2nd_hd.gif (23517 bytes)

Here the original buy signal provided a buy potential at 44.0 (A) and then moved on to where the High Level is shown closing at 61.75.

Your Money Management rules would probably have taken you out of this trade somewhere around 57 (B) for about a 29% profit.  On the next buy signal your fill potential would have been 60.5 (C) but you would have been forced to sell on your Money Management rules (D) in order to cut your losses and protect your trading capital.

Now the stock is beginning to move up again and you would like to take another position in it.  The problem occurs when you realize that there will NOT be another buy signal until the system generates a sell signal for those that were not disciplined enough to sell on their MM rules.

Therefore you would only want to renter is you could be more assured that this stock would likely not start and then once again quit and retreat.

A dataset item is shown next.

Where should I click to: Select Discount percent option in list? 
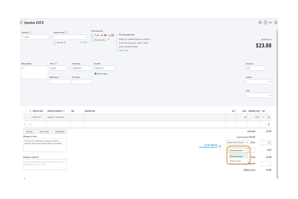[236, 156]

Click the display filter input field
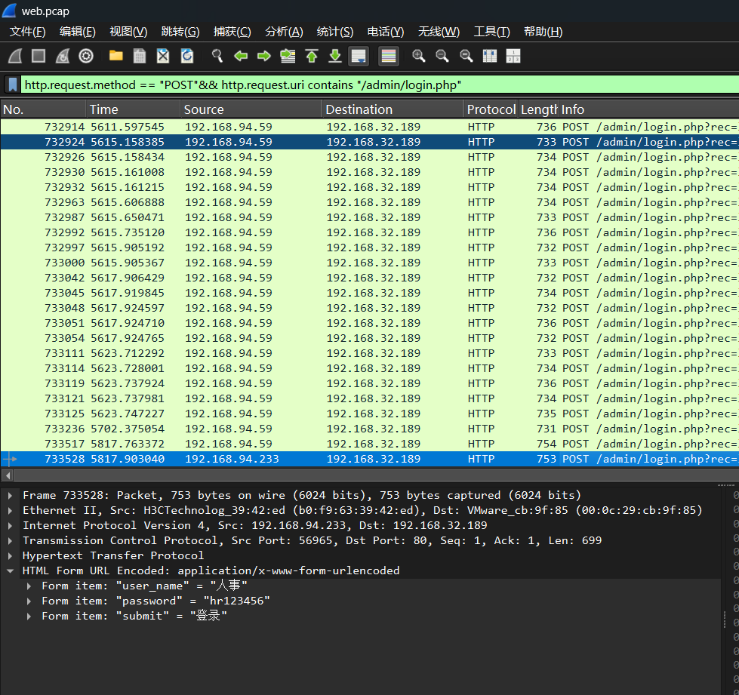[x=377, y=85]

The next meaningful technical level at which this stock traded would be where it quit rising at 60.5 (C), but then you are faced with a short time before hitting the previous level of 61.75

There is only enough potential between those two to (2%) to barely cover your commissions before you will need to look at bailing out again.

A more practical level would be to wait until you see this stock trading ABOVE the 61.5 level where the Green Line is shown. (E)


2nd_km.gif (57692 bytes)

Here your potential fill would have been 16.25 (A) after which the trade immediately moved against you forcing you out on your MM rules to protect your trading capital.  You have drawn a resistance line some months ago which proved to be very meaningful to the technical traders as proven on the initial buy signal as the price moved through this.  After trading above this level it became converted to a support line.   The trading was below this violated support for about two weeks before there was an increase in volume which again resulted in a substantial move closing above this technical level.  The problem occurs when you realize that there will NOT be another buy signal until the system generates a sell signal for those that were not disciplined enough to sell on their MM rules. You could have bought on the break out of the (then) resistance level at (C) and watched for an exit if you found resistance again (D) at the same level it occurred at before (A).   A short trade, but a solid 10% before commissions.  The most current High Level close is now at 17.625 (E) and the repeated resistance line has been converted to a bounce level at which we expect to see buying occur.  This stock has in deed recognized the technical importance of that bounce line and has started up.  But where and when should you make your entry ?   Just after it closes above that previous high (E) which is now indicated with the Green Line.